I haven’t got my new running shoes delivered yet, so the Brooks Adrenaline’s are enjoying a few last jaunts around the bridle path and Central Park roads.
7.6 miles in shorts at sunrise with a happy hamstring = happy Kelly. It’s going to be a busy day but I’ve got a runner’s high so it’s all good.
On diabetes
I mentioned in my last post that we’re studying anything and everything diabetes this week – it’s an interesting condition biochemically, but even more so because of its growing prevalence in this country. I’m talking mostly about type 2 diabetes – the kind that people develop later in life (although younger people are getting it now too!) because of obesity, improper diet/exercise and heredity.
The Earth Mother slice from Two Boots. Healthy and still delicious.
In the hospital, we’ll see patients with diabetes all day long whether we like it or not, so it’s kind of important to understand how to treat it nutritionally. But what gets me about this one is that it’s extremely possible to prevent. So why aren’t people taking the steps they need to prevent it??
Well, for the same reasons obesity is a legit epidemic and not slowing down any time soon – education, motivation, socioeconomics, family history, etc. It worries me that this stuff is starting to be considered “the norm”and may even be on its way to being more acceptable.
I know most of you reading this are younger and runners, but that doesn’t mean we shouldn’t think about this stuff. Especially since most of us have parents, grandparents, aunts and uncles. And chances are if one of them doesn’t already have type 2 diabetes, they will at some point soon.
Who is at risk for type 2 diabetes? People who:
- Are overweight (BMI of >25) or obese (BMI of >30)
- Have a parent or sibling with type 2 diabetes
- Have high blood pressure and/or cholesterol levels
- Are physically inactive
- Have a history of heart disease
- Have had impaired fasting glucose (IFG) or impaired glucose tolerance (IGT) on a recent test at their doctor’s
- Eat a diet high in saturated fat, sodium and sugar (think processed foods and fast food)

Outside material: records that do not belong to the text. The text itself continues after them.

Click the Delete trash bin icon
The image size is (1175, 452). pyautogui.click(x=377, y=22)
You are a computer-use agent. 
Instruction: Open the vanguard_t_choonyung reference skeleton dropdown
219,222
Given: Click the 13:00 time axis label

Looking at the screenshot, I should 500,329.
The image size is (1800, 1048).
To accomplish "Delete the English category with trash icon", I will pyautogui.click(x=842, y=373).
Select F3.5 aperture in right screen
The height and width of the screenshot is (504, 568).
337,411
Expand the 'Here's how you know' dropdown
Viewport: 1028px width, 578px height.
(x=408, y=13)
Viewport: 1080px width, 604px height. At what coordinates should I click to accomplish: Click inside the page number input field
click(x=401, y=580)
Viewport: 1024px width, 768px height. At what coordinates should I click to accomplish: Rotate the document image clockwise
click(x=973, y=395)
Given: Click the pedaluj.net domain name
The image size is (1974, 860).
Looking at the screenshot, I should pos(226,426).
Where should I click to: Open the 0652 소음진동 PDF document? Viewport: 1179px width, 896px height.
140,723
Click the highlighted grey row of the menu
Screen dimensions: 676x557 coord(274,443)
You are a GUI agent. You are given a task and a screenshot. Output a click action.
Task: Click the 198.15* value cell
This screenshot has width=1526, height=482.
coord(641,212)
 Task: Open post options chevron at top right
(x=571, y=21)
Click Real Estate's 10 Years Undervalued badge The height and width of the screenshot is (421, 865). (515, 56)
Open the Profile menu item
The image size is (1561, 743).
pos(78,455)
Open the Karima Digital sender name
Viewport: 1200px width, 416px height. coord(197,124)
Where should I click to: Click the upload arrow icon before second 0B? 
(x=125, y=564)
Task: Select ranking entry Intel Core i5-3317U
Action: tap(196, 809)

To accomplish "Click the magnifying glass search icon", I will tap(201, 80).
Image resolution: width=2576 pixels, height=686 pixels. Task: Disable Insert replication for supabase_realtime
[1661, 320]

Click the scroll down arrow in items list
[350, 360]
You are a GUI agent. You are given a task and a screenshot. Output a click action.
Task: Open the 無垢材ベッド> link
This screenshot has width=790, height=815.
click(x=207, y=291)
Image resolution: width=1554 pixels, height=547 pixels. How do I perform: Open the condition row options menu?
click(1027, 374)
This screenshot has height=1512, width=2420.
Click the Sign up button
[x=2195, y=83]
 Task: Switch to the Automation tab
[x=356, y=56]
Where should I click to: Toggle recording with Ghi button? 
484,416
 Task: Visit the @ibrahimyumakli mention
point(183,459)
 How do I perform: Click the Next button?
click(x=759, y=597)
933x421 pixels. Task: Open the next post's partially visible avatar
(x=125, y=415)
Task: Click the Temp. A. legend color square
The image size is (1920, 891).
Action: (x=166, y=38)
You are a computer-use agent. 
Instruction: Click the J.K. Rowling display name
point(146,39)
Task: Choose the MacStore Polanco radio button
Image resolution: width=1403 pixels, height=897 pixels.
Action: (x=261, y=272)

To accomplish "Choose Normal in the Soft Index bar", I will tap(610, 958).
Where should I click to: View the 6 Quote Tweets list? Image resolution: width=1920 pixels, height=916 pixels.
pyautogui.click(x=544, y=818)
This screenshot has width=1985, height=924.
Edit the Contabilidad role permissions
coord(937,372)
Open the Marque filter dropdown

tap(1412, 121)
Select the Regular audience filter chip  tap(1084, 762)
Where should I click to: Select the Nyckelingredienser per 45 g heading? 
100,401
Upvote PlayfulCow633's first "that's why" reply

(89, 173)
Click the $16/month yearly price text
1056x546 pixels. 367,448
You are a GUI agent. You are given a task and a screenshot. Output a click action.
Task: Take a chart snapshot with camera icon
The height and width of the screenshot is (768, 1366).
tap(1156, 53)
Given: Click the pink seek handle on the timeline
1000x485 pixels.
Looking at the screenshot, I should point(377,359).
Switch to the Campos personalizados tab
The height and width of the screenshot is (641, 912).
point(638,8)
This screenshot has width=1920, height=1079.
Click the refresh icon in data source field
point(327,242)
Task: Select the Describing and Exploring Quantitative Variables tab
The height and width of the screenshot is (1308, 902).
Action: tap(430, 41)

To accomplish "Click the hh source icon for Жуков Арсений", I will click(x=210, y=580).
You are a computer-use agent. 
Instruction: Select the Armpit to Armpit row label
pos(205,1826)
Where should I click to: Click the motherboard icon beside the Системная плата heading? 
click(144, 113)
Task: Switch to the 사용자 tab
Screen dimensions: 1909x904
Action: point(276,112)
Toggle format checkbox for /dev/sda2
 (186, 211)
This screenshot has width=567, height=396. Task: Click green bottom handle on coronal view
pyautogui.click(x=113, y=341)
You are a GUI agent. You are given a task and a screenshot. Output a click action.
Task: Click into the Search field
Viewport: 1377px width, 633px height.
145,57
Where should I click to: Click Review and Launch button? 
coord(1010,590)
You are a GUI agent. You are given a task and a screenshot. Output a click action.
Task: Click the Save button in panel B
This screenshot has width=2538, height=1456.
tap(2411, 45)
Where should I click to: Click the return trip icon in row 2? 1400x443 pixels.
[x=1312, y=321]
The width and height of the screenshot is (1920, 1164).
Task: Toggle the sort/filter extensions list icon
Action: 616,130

Because I’m so involved in nutrition and health, it frustrates me that people don’t recognize the problems they may be setting themselves up to have, and sometimes I assume they just don’t care. But as an RD in training, it’s important to understand there’s a lot more to it than that, which is why it’s such a huge issue.
What can be done about all of this? If I had the answer, I would definitely be living a few blocks closer to Central Park (and have laundry in my building, a giant kitchen, an endless supply of running shoes…etc.). But one thing I think we can all do is talk to our loved ones that may be at risk. It may not be the easiest thing to do, but when it comes down to it we want them around for as long as possible, right?
Greek yogurt, fruit, walnuts (diabetes-friendly!)
I have a lot to learn about nutrition counseling and what actually gets people to change, but hearing how much your family cares about you has got to have some affect.
And as much as I love you all, I don’t want to be adjusting insulin, treating low/high blood sugar and teaching your relatives (or you!) about carbohydrate counting any time soon.
Aaaand that’s my PSA for the week.
Question: Tell me, how has diabetes affected you or your family? I want to know!